É possível uma aquisição eliminar o agente adquirido?

Além do monitoramento, o relatório nos traz uma análise sobre o que acontece com as empresas adquiridas nessas operações, demonstrando a existência de vários cenários: enquanto algumas são integradas ao ecossistemas dessas plataformas, outras são “mortas” pela aquisição. Esse fenômeno é conhecido como “killer acquisition”, que ocorre quando a essência, serviços e produtos da empresa adquirida são eliminados, pois o adquirente visava justamente frear os projetos de inovação da empresa-alvo para evitar a concorrência futura.

De acordo com a SOMO, um indicador para analisar esse fenômeno é verificar se as empresas adquiridas mantêm seus sites disponíveis após a aquisição. Após análise, verificou-se que 67% dos sites das 191 empresas adquiridas não estão mais disponíveis.

Como exemplo de killers acquisitions, o relatório destacou:

  • A aquisição da bluDiagnostics pela Amazon em 2024;  
  • A aquisição da StratoZone pelo Google em 2020;
  • As aquisições sucessivas pela Meta de empresas de tecnologias de Realidade Virtual (VR) e Realidade Aumentada (AR) entre 2019 e 2025. 

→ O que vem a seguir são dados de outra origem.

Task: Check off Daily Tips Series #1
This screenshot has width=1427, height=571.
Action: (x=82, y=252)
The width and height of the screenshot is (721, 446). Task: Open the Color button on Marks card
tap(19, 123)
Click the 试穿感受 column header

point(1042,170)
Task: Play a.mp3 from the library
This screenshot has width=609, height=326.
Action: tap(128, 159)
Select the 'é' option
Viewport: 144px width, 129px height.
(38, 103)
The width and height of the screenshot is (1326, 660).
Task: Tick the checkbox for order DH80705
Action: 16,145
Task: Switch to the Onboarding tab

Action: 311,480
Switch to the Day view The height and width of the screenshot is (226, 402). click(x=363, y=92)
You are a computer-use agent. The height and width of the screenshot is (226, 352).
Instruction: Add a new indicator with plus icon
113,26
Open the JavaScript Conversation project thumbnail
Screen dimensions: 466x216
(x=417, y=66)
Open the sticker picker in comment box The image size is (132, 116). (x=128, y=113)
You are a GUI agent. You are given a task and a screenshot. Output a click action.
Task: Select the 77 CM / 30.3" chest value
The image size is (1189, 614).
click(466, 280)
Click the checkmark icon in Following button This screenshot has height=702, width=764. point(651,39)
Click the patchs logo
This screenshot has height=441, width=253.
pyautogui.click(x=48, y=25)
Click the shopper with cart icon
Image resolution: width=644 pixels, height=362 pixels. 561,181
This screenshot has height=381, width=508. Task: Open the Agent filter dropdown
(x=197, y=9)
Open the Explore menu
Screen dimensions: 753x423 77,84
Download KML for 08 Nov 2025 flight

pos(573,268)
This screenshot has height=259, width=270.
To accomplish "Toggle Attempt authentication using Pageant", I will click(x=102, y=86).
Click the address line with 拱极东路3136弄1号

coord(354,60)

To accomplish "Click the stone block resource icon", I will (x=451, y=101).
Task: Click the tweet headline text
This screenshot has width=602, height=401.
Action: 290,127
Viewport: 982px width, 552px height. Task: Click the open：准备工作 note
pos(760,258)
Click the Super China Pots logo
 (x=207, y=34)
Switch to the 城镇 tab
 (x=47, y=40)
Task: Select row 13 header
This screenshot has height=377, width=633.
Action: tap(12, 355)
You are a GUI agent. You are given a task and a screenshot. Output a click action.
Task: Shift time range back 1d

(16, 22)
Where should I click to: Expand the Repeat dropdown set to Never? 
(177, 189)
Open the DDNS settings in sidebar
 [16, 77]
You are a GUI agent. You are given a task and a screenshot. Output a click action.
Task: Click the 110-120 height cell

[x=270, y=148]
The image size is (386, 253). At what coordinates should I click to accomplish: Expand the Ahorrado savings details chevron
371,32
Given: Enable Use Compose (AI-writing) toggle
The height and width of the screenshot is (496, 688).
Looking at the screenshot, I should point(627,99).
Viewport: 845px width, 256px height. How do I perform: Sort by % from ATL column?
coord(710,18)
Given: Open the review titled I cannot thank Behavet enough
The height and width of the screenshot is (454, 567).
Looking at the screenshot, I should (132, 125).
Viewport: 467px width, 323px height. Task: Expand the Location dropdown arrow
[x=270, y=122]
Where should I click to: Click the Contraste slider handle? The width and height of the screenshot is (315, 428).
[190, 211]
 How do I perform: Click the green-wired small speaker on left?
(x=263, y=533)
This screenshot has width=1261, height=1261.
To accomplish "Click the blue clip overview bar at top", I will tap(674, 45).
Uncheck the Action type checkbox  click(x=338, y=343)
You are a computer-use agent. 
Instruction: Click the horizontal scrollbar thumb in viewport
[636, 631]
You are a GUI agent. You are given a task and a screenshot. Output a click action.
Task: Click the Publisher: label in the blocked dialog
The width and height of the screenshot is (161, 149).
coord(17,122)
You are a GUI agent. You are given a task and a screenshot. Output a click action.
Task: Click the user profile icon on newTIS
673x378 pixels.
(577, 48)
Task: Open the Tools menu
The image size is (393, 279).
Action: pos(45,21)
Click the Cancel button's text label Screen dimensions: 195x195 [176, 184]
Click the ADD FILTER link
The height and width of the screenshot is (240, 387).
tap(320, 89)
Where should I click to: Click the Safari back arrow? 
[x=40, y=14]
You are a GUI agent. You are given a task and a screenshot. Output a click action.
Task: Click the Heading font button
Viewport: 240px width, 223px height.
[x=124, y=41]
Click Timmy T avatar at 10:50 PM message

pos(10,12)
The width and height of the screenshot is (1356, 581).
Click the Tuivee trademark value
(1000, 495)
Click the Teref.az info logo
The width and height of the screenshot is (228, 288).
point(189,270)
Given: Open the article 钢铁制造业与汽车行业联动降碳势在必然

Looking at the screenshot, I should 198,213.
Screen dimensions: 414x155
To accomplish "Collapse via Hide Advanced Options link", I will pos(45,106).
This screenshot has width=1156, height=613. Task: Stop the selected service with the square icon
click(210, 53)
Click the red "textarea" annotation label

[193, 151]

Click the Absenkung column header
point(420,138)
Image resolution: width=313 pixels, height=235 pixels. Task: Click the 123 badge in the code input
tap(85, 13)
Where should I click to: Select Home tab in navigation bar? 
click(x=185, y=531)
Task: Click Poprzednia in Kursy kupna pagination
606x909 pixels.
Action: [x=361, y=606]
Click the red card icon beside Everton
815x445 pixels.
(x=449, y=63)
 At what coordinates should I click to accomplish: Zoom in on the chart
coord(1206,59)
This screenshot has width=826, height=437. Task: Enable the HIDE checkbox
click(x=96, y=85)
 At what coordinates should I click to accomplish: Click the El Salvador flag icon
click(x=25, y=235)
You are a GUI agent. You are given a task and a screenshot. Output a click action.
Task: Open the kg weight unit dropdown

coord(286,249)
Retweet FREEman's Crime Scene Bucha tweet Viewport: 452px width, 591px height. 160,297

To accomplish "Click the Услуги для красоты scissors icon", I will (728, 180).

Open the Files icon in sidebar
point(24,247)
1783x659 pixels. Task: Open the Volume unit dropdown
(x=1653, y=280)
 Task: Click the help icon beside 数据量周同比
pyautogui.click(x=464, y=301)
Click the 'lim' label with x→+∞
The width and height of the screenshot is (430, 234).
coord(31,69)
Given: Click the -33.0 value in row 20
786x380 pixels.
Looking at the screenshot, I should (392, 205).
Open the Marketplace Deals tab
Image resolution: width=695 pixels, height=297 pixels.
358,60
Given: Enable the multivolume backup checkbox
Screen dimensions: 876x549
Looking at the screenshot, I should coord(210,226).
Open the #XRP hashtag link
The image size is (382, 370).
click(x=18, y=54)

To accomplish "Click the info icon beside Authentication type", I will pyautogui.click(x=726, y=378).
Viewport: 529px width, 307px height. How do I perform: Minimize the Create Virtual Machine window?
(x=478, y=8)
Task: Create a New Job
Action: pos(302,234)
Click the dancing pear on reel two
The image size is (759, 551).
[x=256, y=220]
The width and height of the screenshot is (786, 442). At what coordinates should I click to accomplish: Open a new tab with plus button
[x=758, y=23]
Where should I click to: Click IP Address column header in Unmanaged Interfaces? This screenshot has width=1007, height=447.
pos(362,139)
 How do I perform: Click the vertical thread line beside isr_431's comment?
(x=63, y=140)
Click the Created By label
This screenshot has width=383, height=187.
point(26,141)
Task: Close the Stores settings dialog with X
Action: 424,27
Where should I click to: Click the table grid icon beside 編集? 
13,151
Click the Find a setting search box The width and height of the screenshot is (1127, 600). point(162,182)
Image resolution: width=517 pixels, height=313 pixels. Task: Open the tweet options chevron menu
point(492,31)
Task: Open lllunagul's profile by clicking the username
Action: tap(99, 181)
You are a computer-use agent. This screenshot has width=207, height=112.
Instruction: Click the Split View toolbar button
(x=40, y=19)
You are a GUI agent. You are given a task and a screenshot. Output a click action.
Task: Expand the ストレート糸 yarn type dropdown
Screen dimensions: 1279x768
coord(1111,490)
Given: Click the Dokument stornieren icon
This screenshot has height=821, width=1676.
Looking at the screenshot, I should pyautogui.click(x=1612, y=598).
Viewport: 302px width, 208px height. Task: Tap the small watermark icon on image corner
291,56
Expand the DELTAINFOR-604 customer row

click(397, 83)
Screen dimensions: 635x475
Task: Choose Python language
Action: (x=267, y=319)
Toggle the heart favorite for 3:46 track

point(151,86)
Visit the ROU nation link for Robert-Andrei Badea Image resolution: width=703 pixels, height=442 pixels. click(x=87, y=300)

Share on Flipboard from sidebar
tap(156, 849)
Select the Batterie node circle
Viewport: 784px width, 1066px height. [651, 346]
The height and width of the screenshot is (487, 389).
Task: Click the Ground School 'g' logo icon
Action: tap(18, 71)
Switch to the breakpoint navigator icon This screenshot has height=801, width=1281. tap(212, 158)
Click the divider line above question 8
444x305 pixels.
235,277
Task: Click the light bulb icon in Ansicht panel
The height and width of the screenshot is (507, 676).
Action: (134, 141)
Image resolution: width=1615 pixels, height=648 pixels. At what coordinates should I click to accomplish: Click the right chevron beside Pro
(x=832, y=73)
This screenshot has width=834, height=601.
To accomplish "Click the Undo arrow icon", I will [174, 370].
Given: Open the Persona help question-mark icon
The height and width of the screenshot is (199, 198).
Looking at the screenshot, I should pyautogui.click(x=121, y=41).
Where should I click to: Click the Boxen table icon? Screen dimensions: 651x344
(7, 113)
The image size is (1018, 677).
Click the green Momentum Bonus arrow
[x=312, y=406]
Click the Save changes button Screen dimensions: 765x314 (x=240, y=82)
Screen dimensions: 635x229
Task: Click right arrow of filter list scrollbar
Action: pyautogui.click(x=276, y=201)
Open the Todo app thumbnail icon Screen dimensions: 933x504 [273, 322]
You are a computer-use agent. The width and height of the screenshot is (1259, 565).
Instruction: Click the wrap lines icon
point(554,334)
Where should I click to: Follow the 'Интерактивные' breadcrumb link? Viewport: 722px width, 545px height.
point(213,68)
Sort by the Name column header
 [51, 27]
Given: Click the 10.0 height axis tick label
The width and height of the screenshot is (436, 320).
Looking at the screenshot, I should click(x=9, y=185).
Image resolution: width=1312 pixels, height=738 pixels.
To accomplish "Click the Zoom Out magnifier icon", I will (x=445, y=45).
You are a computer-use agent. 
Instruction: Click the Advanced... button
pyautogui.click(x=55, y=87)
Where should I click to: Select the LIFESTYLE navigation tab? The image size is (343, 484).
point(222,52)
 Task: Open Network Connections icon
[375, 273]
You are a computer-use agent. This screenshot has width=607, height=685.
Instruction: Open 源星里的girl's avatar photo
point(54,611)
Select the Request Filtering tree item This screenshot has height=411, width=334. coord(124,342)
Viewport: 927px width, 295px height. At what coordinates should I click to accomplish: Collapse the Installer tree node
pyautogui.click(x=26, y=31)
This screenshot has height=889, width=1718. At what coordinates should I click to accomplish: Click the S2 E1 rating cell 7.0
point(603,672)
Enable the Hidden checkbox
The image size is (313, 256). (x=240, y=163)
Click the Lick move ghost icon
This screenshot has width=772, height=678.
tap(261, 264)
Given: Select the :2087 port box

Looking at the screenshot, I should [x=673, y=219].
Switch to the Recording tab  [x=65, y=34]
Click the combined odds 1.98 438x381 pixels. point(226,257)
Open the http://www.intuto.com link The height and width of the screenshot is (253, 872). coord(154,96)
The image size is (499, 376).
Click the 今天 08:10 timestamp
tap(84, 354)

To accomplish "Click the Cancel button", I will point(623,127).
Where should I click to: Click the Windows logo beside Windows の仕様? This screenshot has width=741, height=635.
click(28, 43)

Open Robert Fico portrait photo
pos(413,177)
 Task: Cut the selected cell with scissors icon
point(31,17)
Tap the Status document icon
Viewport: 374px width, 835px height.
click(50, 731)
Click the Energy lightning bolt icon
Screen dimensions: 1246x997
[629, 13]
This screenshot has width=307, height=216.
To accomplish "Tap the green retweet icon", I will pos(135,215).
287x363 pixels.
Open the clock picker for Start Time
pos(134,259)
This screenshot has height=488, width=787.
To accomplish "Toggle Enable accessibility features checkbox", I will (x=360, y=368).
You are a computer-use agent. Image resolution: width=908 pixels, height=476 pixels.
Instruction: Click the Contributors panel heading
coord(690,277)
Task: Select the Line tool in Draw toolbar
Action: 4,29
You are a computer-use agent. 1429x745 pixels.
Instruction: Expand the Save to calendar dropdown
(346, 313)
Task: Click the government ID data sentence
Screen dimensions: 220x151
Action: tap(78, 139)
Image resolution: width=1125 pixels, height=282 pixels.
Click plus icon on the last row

No primeiro caso, tratava-se de uma startup voltada a ajudar as mulheres a rastrear sua fertilidade, porém o serviço foi cancelado pela Amazon em 2024. De forma semelhante, o Google fechou a empresa StratoZone em setembro de 2024, assim como a Meta também fechou a Lone Echo em 2024, uma das empresas de VR e AR adquiridas pela Companhia.

A nacionalidade das empresas-alvo importam

Outro ponto destacado no estudo, foi a relevância da nacionalidade das empresas-alvo durante as aquisições, especialmente considerando o cenário geopolítico atual. Observou-se que as 5 companhias analisadas, todas surgidas nos EUA,  adquiriram 27 empresas de estados membros da UE entre 2019 e 2025. Dessas 27, 16 encerraram seus sites após a aquisição.

Ou seja, é possível que poucas empresas de um único país interfiram na inovação tecnológica, na concorrência e consequentemente na política de um bloco econômico inteiro, especialmente considerando que as disputas internacionais tornam-se, cada vez mais, tecnológicas. 

Possíveis alternativas para o enforcement antitruste em face de empresas

Conforme o Relatório, os dados mostram que as grandes empresas de tecnologia não são necessariamente o melhor lugar para o desenvolvimento de startups, sendo imprescindível que o Estado garanta condições equitativas para que empresas menores possam inovar, crescer e, em última análise, concorrer com os players dominantes.

Como alternativa, a Análise reforça a ideia de que as autoridades antitruste precisam se reinventar e adaptar os seus instrumentos normativos para a realidade dos mercados digitais. Dentre as sugestões propostas, tem-se a possibilidade de uma autoridade antitruste poder convocar uma operação para análise ainda que não haja o preenchimento dos critérios quantitativos, desde que hajam questões capazes de levantar preocupações concorrenciais, como a base de dados pessoais envolvidas na operação ou o quantitativo de aquisições passadas realizadas pelo mesmo agente. 

Para a SOMO, essas ferramentas podem aumentar o enforcement da legislação antitruste, aumentando o controle público sobre essas empresas.

Sobre o Observatório de Fusões Digitais

O estudo faz parte do Observatório de Fusões Digitais. Por meio desse projeto, a Data, juntamente com as demais organizações que compõem o Observatório, busca encontrar soluções para mercados digitais mais justos.

Como resultados esperados, tem-se o fornecimento de subsídios às tomadas de decisão das várias autoridades antitruste no mundo, bem como submissões coletivas capazes de aumentar a capacidade de reflexão crítica sobre o direito da concorrência em mercados digitais, reforçando sempre o compromisso que nós temos com uma concorrência justa, que respeite os direitos fundamentais e a democracia.